Observations of sea ice thickness and volume from multiple sources have revealed the continued decline of the Arctic sea ice pack over the last decade (Kwok and Rothrock 2009; Laxon et al. 2013; Kwok and Cunningham 2015; Lindsay and Schweiger, 2015). These changes have impacts on the regional Arctic and sub-Arctic climate, environment and ecosystems. To understand these impacts, as the Arctic transitions from a predominantly multi-year ice pack to a seasonal ice cover (Fig. 4.3), continued monitoring of the thickness of the ice pack is required. The European Space Agency CryoSat-2 satellite has been measuring sea ice freeboard (from which sea ice thickness and volume are derived) since 2010 (Tilling et al., 2015). Measurements of sea ice plus snow thickness by airborne electromagnetic induction sounding (AEM) from helicopters and aircrafts by various agencies have been made during late summer since 2001 (Haas et al. 2010).

CryoSat-2 derived Arctic sea-ice thickness in April 2016 are presented in Fig. 4.4. The ice is near its maximum annual thickness in April at the end of winter. Also plotted is the 2016 anomaly compared to the average April values from 2011 to 2015. As in previous years, results show a thickness gradient across the central Arctic Ocean between the oldest, thickest ice near Greenland and the Canadian Arctic Archipelago (3-4 m), and younger ice in the Beaufort, East Siberian and Laptev Seas (≤2 m) (Fig. 4.4a).

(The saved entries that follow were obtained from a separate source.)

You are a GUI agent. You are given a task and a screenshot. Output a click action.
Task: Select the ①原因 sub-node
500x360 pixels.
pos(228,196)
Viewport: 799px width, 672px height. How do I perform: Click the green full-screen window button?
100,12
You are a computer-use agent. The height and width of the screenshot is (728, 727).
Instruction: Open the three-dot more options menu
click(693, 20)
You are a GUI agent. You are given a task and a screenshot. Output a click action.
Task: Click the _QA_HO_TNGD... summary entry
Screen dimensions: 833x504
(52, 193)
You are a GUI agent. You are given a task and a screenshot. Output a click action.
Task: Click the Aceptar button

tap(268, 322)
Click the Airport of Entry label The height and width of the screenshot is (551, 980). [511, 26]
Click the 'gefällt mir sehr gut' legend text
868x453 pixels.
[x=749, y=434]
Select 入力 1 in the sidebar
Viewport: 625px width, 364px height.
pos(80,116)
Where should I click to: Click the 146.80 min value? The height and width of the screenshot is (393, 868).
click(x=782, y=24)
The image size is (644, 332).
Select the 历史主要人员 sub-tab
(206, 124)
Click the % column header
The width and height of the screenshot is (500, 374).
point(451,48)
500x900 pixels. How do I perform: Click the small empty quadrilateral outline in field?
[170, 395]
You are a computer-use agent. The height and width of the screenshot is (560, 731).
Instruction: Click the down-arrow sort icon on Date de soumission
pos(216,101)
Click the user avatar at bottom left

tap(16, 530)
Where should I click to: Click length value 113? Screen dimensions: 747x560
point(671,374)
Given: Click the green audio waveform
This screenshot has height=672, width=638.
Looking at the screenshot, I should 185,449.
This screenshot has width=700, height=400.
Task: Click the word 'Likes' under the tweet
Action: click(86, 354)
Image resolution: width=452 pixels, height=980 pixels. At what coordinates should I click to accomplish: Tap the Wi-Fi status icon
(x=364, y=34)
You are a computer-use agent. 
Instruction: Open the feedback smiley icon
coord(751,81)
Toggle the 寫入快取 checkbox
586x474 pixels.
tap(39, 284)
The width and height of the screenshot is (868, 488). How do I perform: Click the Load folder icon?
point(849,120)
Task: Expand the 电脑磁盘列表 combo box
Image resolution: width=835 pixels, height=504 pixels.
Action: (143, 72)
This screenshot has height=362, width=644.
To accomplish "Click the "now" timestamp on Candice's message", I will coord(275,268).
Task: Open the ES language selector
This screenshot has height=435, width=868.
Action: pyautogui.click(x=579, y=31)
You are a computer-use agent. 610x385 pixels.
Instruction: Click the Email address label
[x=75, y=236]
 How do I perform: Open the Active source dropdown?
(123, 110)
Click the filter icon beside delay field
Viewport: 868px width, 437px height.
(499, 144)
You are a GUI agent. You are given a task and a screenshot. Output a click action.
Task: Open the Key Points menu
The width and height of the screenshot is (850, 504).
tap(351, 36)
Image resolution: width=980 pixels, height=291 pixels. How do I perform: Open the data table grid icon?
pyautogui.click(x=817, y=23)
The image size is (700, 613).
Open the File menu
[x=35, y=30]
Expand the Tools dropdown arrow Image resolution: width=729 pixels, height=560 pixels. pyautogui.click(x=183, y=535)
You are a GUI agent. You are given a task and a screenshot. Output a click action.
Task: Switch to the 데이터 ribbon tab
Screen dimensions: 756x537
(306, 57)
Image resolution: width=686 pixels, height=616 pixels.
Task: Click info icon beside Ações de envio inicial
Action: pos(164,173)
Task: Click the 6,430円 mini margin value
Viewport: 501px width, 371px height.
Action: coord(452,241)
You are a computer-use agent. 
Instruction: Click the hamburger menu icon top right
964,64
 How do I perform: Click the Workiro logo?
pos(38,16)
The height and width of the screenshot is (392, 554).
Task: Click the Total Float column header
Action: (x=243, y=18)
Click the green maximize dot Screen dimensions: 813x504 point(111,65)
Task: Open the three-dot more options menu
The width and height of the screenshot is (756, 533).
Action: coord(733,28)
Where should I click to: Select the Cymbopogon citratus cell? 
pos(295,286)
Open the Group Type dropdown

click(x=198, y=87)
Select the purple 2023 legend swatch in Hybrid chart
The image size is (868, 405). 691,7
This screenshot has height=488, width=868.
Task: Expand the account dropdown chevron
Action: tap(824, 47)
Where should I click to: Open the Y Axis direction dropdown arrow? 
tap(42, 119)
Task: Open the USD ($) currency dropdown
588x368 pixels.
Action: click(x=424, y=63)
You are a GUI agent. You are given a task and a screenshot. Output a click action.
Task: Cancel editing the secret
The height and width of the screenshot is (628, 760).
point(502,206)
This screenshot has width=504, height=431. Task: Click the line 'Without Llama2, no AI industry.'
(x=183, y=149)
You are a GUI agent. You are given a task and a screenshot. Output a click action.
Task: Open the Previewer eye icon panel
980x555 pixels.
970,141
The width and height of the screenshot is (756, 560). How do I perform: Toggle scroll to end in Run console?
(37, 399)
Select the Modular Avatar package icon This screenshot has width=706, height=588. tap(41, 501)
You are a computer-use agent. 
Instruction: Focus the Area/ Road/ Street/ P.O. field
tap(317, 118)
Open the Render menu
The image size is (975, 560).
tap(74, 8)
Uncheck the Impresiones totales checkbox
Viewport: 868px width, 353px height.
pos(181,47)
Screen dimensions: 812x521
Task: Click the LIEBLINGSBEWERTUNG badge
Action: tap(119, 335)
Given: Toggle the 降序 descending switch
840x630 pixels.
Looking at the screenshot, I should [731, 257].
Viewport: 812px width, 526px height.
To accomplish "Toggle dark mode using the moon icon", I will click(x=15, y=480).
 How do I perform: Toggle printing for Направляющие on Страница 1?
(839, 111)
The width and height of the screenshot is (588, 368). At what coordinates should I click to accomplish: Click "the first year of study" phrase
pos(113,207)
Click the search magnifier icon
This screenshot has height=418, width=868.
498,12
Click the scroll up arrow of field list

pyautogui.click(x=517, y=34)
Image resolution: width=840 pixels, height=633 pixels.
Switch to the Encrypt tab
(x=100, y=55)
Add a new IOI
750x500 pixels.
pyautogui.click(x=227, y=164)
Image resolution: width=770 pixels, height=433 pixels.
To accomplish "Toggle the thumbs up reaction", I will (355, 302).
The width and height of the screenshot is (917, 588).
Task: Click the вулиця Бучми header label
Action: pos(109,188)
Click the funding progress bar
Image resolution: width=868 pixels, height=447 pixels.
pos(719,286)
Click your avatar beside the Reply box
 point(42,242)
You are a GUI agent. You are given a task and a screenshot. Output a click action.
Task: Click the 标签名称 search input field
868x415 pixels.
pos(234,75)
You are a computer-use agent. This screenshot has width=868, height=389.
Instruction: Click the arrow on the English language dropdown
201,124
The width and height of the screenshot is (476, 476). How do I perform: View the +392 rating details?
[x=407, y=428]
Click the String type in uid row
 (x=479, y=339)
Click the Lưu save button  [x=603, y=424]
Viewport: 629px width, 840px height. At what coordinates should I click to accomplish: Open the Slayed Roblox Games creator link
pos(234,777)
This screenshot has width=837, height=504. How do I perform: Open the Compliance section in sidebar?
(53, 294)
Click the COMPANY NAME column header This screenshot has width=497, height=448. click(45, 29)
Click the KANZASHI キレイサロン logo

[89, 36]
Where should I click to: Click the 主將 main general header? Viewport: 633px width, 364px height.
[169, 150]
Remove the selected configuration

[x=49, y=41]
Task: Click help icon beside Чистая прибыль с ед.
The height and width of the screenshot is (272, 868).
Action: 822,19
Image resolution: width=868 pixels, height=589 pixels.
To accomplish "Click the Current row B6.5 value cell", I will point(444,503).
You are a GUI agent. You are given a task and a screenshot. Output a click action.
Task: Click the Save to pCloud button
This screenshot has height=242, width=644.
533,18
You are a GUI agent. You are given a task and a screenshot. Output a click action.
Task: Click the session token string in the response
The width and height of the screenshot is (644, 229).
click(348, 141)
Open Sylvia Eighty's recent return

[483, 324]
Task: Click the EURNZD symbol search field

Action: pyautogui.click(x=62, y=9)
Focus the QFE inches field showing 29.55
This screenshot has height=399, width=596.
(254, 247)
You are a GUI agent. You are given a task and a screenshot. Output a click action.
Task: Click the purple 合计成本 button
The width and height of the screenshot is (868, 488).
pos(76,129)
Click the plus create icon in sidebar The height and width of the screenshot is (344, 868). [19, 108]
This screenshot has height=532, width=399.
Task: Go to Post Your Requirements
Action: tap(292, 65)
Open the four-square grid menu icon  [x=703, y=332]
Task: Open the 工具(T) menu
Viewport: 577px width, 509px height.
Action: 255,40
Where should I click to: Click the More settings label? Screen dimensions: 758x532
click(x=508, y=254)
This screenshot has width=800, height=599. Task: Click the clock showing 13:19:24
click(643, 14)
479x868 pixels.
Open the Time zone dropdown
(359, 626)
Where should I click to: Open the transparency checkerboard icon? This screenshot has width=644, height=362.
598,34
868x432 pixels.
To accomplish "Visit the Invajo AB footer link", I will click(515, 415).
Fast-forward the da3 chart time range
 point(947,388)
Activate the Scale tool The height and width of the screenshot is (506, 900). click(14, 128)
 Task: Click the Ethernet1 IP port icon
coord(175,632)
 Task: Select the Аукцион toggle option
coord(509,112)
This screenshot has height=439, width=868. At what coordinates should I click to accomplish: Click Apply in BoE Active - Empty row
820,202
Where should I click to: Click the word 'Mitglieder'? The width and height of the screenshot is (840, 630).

In the context of the average conditions, the April 2016 results (Fig. 4.4b) show two distinct features. The first was a band of thick multi-year ice in the southern and eastern Beaufort Sea that is surrounded by thinner ice (up to 1 m below average) in the western Beaufort Sea and Canada Basin. The second feature was a region with above average thickness north of Fram Strait in the Eurasian Basin. Airborne electromagnetic induction surveys (York University) obtained independent measurements of ice thickness in this region and confirmed the CryoSat-2 results. Such spatial and temporal variability in ice thickness results from variability in the motion of the ice. Areas of ice divergence typically have thinner ice while convergence ice causes ridging and thicker ice.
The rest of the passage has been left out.